The pattern can be traced elsewhere. When God initiated a new relationship, a new covenant with Abraham, God put him into a divinely induced, deep sleep (Gen 15:12) in the Land. When God initiated a new relationship, a new covenant with Jacob, he was asleep in the Land (Gen 28:11).
The pattern from Genesis 2 is repeated. The recipients (Adam, Abraham, and Jacob) of the new covenant, due to the generous provision of God, slept while God did the acting. It is a case of human passivity in the face of divine gracious activity. Man added nothing. He slept. It is a matter of God acting in grace toward people of His choosing. While man sleeps, God acts. By grace, God establishes a covenant.
It’s a pattern, not a series of coincidences.
The Psalmist had some of this in mind when he wrote:
“Yes, he can provide for those whom he loves even
when they sleep.” Psalm 127:2b
Patterns in Israel’s Scripture are programmatic. That means that if a pattern is found in Israel’s Scripture, a pattern repeated a number of times, we can expect to see the same pattern be fulfilled in the New Testament.
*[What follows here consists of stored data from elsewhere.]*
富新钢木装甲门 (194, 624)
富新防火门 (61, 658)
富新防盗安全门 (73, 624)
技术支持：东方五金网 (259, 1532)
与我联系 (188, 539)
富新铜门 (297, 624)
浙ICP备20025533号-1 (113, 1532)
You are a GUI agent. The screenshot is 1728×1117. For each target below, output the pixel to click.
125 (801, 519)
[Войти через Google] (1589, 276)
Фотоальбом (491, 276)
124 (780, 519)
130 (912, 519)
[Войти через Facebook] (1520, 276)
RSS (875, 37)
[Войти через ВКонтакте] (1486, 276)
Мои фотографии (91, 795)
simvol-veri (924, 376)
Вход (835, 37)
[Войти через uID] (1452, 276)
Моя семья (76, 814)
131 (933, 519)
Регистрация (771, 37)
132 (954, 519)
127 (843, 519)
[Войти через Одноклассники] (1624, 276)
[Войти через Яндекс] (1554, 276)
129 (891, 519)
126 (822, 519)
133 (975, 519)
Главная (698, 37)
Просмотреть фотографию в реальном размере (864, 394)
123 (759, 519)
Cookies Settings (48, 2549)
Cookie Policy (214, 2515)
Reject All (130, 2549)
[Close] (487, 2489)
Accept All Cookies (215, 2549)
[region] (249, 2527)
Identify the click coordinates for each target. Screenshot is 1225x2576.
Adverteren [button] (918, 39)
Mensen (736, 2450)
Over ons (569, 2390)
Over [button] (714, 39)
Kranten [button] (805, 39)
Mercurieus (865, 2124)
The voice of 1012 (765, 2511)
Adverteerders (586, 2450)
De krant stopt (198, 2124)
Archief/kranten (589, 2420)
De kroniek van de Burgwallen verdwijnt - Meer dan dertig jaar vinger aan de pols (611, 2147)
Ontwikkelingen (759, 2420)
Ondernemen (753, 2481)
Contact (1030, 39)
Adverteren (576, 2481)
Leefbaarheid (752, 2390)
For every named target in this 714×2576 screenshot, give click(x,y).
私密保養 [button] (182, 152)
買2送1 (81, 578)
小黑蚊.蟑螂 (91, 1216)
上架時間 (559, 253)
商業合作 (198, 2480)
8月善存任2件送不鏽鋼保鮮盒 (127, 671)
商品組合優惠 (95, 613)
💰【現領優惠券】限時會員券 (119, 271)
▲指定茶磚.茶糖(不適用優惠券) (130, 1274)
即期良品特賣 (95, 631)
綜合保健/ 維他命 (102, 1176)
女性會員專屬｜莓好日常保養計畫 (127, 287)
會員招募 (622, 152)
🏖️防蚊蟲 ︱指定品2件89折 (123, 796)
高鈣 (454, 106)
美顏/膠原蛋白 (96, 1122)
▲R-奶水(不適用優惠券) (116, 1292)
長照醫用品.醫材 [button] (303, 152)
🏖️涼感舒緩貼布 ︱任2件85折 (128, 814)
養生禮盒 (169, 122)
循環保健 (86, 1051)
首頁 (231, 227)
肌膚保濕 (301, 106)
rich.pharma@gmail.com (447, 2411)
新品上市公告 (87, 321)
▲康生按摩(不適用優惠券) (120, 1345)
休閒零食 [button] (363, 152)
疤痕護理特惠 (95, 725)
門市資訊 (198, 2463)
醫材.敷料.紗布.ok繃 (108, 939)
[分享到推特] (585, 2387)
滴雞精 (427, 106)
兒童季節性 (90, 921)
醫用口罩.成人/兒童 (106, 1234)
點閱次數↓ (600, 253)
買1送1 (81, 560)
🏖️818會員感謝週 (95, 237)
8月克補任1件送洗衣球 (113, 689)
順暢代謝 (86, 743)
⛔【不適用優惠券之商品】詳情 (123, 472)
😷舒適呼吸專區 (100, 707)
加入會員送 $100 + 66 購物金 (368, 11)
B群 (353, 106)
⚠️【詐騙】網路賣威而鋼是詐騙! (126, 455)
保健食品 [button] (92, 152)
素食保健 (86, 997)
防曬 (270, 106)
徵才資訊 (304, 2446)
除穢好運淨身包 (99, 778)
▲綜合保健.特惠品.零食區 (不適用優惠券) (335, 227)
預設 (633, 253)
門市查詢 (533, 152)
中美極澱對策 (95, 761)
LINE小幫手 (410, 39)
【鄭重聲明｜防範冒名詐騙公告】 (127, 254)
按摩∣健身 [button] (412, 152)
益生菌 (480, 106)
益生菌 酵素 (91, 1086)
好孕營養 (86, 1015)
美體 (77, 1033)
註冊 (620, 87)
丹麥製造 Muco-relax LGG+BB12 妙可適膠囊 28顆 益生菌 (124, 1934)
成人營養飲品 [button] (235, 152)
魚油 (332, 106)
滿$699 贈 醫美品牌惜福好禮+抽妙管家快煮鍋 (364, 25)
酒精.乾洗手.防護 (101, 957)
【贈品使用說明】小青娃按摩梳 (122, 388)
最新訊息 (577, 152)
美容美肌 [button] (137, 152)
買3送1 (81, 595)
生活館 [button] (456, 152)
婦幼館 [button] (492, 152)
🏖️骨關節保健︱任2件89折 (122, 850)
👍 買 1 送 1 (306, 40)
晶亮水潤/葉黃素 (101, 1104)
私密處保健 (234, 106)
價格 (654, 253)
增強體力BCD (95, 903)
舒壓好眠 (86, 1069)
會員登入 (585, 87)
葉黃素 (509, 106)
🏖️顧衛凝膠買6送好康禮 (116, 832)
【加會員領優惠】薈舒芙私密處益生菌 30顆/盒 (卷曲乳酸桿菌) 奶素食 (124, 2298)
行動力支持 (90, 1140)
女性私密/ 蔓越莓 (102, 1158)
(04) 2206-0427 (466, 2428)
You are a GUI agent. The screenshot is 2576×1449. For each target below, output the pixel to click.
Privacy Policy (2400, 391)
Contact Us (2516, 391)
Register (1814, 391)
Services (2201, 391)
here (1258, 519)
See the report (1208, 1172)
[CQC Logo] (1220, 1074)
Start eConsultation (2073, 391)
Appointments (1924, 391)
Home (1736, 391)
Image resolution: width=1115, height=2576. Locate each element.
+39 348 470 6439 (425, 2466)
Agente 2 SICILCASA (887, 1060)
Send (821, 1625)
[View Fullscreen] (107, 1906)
So, since the pattern is established in Israel’s Scripture, we should be able to observe God establishing a new covenant, a new relationship in the New Testament, by putting the recipient of that covenant to sleep. We should and, in fact, we can.
The pattern of a covenant being established with some while they sleep is indeed repeated in the New Testament. What happened to the first Adam while he slept also happened to the last Adam. It’s a pattern, not a coincidence. It’s intentional and profound. Come and join us for this study of men sleeping while God does the making of a covenant, the gracious acting. Men sleep, God acts.
 The stories of Adam and Abraham are meant to be parallel with one another. In both narratives, the central figure undergoes a divinely induced sleep. Both stories provide geographical information of a divinely provided land. Both stories conclude, tragically, with an account of a “fall.” The account of Eve (Gen 3) and Sarai (Gen 16) are remarkably alike in wording.
 The word “beloved” is yadid, from which we get the name, Jedidiah (beloved of the LORD), better known as Solomon, the son of David given to him by God while he slept. Cf. 2 Samuel 12:24-25; Deut 33:12.